Local memory is not really a memory type but a platform behavior to deal with register spill. Register spill is when the number of local variables assigned to a thread by the compiler exceeds the number of physically available hardware registers. NVIDIA’s solution is to store the over-flow variables in global memory. Read/write access to these “Local” variables runs at global memory speeds impacting performance. The L1 cache can help defray the access cost but only for read-only variables.

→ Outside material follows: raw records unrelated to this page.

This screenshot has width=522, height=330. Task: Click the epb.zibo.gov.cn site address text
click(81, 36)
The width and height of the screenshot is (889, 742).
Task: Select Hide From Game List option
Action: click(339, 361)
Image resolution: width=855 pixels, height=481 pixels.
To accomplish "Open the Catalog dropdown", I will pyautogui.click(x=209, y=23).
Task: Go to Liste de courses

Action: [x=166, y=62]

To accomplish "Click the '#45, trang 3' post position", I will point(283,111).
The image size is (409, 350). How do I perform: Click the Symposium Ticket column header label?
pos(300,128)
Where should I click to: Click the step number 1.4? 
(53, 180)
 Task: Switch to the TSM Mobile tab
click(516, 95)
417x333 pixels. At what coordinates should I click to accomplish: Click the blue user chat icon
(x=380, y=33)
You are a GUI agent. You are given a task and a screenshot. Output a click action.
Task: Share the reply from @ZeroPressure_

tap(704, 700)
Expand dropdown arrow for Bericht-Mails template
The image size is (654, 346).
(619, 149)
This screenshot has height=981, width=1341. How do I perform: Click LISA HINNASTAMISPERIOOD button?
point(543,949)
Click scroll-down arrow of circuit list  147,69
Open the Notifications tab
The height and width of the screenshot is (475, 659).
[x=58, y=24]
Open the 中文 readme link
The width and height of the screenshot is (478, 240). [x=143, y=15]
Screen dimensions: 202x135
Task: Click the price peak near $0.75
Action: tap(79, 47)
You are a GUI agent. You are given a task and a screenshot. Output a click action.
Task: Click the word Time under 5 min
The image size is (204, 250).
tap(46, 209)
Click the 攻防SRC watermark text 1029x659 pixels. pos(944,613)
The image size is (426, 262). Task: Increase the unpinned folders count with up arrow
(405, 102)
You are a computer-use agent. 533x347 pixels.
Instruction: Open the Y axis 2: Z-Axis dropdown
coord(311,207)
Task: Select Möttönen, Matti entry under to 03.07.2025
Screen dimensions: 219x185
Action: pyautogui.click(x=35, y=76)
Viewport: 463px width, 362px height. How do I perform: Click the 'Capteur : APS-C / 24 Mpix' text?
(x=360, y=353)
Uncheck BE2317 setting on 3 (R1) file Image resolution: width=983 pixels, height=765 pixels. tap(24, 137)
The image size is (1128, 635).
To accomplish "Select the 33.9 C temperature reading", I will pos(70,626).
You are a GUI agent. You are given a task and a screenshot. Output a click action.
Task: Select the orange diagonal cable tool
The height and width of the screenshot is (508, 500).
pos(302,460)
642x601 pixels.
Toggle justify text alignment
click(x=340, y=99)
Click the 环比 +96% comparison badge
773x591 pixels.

Memory Hierarchy: Similar to a modern CPU memory architecture, the GPU memory architecture is arranged into a complex hierarchy of Registers, L1 Cache, Shared Memory, L2 Cache, GPU RAM, and CPU RAM. CPU cache memory is typically hidden from the CPU programmer. However, GPU shared memory is accessible to the GPU programmer and can be used for caching frequently re-used data or to communicate data or coordinate behavior across the threads within a thread block. The peak throughput estimates (Volkov, 2010) above for the 3 main types of memory (registers, shared, global) suggest that on the GTX 580 using registers can be up to 6.0× faster than shared memory, which in turn can be up to 8.2× faster than global memory. On the GTX 680, registers can be up to 6.0× faster than shared memory, which in turn can be up to 5.4× faster than global memory. Based on these results, programmers should favor performing computations in registers over shared memory and performing computations in shared memory over global memory. Memory transfers between CPU and GPU memory run at a slower 4-8 GB/s peak throughput as compared to the ~192 GB/s peak throughput of global memory. Programmers should minimize transfers between the CPU and GPU as a result.
32